Sunday, September 28, 2014

League Manager's Notes

League Manager's Note
The Crisis Room...
Hey gang, full disclosure up front..can't take credit for this one. I tweaked it a bit, but came across this on some sports website about the NFL's "leader" and thought it was too good...and true... not to pass on...

In the past days, weeks, and months, the NFL has appeared to be operating without any public relations or crisis procedures in place. That simply can't be possible since the NFL is a multi-billion dollar business with money stacked on top of money, right? At some point the league had to have thrown some of it at a high priced PR firm to come up with something, no? Maybe that plan is shoved in a desk drawer somewhere with the Ray Rice video or burned into ashes in the Spygate tape incinerator, but it has to exist...this is what I think it looks like:

I. Crisis Situation - A crisis occurs when a piece of negative news gains enough attention with the public that it threatens to harm the NFL's "brand" or previously mentioned cash stacking...

II. The Crisis Communication Purpose - While each crisis is different, (beating up women vs children, for example) the communication plan is a blueprint that can be used in response to any crisis to try to quickly change the public's focus and get them back thinking about important NFL things, such as whom to bet on or why their fantasy team sucks...

III. Pre-Crisis Action PLan - Always be reactive instead of proactive when faced with a situation that could become a crisis. Usually the problem will simply go away all by itself thanks to the general public's short attention span and obsession with their phones. If not, however, these steps MUST be followed!! 1) Don't do anything at first and just hope it doesn't end up on YouTube, 2) If it's not forgotten within 72 hours, issue a statement saying you are "gathering information and will have no further comment until we have all the facts", 3) Don't actually gather any information or facts because those things usually end up a rabbit hole of ugliness that can only tarnish the "brand" if they get out, 4) Wait another week and hope the public forgets about the whole thing, 5) If people still want action, bust a player for marijuana to send a message that we mean business!, 6) Wait another week and hope the public forgets about the first thing, 7) If people STILL haven't forgotten, meet with the accused player and issue a statement saying you feel the player has "learned from his mistake", 8) Suspend another guy for weed, 9) Hope that the public will finally let go of this already!!

If people are still refusing to move on, do some sort of public appearance that honors the troops. People love the troops and if you honor them, the public will think: "Well, hey, they're honoring the troops. The NFL is good people, now I feel bad for my ill feelings toward them."
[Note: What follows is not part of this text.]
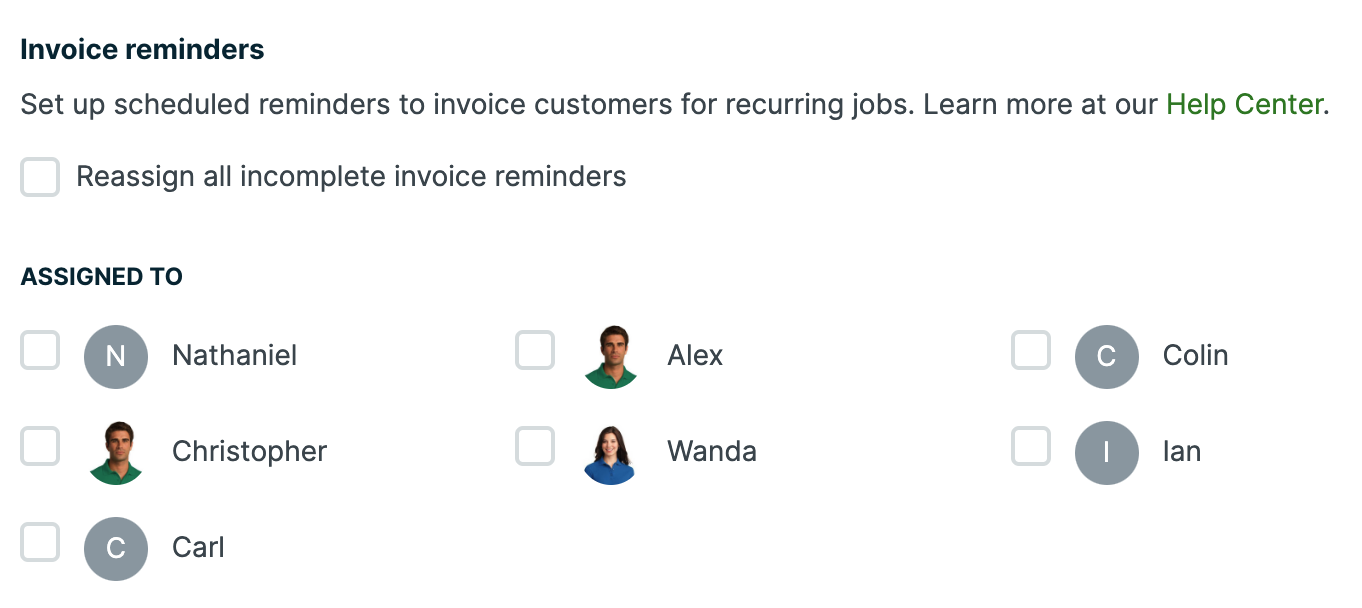1362x608 pixels.
Task: Select Colin's checkbox
Action: point(1031,351)
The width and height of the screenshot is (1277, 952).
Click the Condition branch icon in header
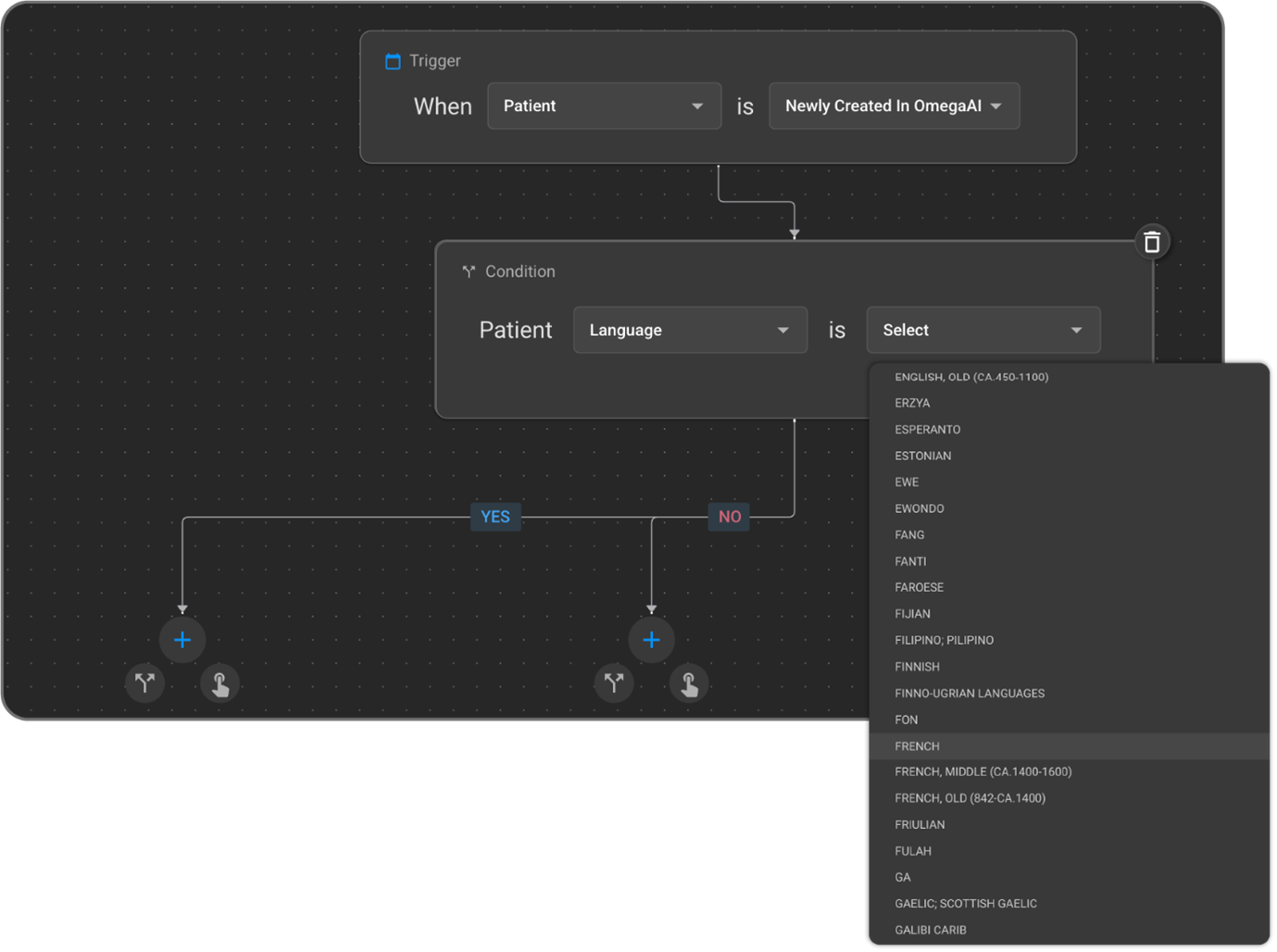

Still no? OK then, your hand has been forced. It's time to punish the player. Have the commissioner's secretary set up his giant "Wheel O'Suspensions and Fines", give it a spin and see where it stops, then announce the punishment.

*Special Note: This reactive Pre-Crisis Plan is only for a good player. If the player is not good, he'll be cut as soon as the allegation comes out, completely washing the NFL's hands of any negative publicity...

IV. Crisis Action Plan - Ha! It's never going to get to this point. This is the NFL. No matter what happens, the public will love you, so we'll leave this section blank. If stuff would ever get to this point...yikes. That would really suck. Who knows? Just start handing out indefinite suspensions? Blame a secretary for not turning over evidence? Have the league spokesperson (commissioner) disappear for a week or more until everything hopefully blows over? Surely players couldn't keep getting arrested every day for heinous crimes. Surely. Obviously, that's not a great plan, but again, it's really unlikely things ever get this far. You're the NFL. Contact us if you want to hash this section out a little bit more. You should be good though... :)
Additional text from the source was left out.